Gov. Brian Sandoval and his Cabinet fanned out across Nevada Thursday to ask businesses what the state can do to help them.

In Carson City, one of the key stops was at Carson Dodge, Chrysler, Jeep since auto sales are the capital's biggest sales tax generator.

Government Sales Manager Joel Cryer told Motor Pool Administrator Keith Wells, who deals with auto dealers regularly, that one of the problems they have had is the added layer of bureaucracy implemented 18 months ago requiring auto purchases to be approved by the Board of Examiners. He said that the latest example is last week's approval of 10 vehicles for the Nevada Division of Investigations. Because the money must be spent by the end of this fiscal year, Cryer said that that puts pressure on his team as well as NDI to get it done in just 40 days.

He said that requiring BoE approval to spend money already budgeted for those vehicles “is like having to go back to mom and dad and ask for that five bucks.”

Both he and General Man­ager Steve Christian said Car­son Dodge is doing better as more people are again buying vehicles but that they weren't sure whether it's be­cause the economy is better.

Christian said that he thinks people are buying because their current vehicles are wearing out. Nonetheless, they said that Carson Dodge recently added six employees, bringing total staffing to 58.

And those jobs, they pointed out, are far from minimum wage positions.

He said that the state should put more emphasis on attracting retiring baby boomers from California and other states. Many of those people, he said, would bring enough money and credit to buy homes and vehicles and to spend in local stores.

He also urged the state to consider better regulation of the real estate market.

“We had people in introductory jobs that were somehow qualifying for $400,000 homes, and they were the first to crash and burn,” Christian said. “I'd like to see regulations so that when things get good, we don't go crazy again.”

Cryer urged Wells and Department of Administration Public Affairs Officer Leslie Henrie to caution the governor to keep the payroll tax as low as possible, saying a stiff payroll tax discourages business hiring.

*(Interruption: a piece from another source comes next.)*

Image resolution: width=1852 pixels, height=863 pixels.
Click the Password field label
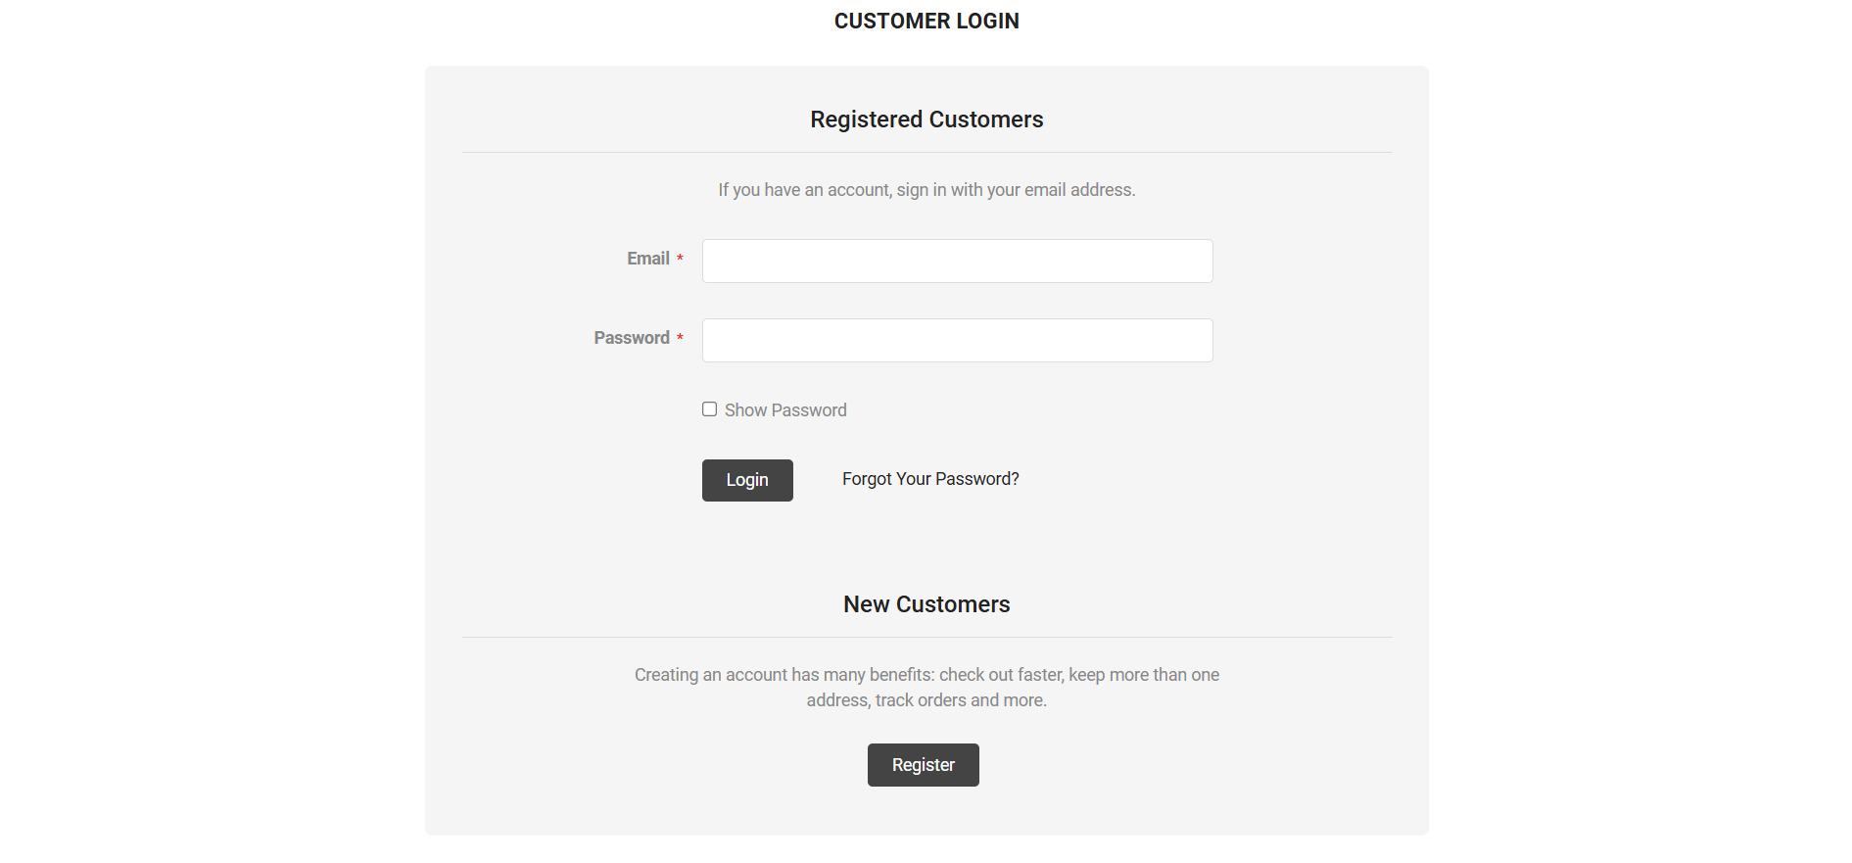[632, 338]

Both men said that their overall relationships with the DMV, Motor Pool and Nevada Highway Patrol have been excellent, and Christian made it clear he's not anti-tax.

“Taxes are fine if the money is spent wisely,” he said.

“All things considered, I think it's a really friendly state for business.”

And like some other businessmen, Christian said that he thinks mining companies should pay more.

He said Texas, North Dakota and Alaska, among others, make more money from mineral and oil production.

“They can't take the gold with them,” he said.

That meeting was one of 23 scattered across the state. Others in Carson City included National Guard Brig. Gen. Bill Burks, who visited Chromalloy, HHS Director Mike Willden, who visited Aloha Medicinal, and Corrections Director Greg Cox, who went to TRIPP Enterprises.

Sandoval visited Aramark Uniform and Career Apparel in Sparks, while Lt. Gov. Brian Krolicki went to Falcon Dassault Aircraft in Reno.

According to the governor's office, the visits were designed to get input from businessmen on how the state can improve governmental services and elim­inate red tape, helping those businesses grow, hire more em­ployees and increase profits.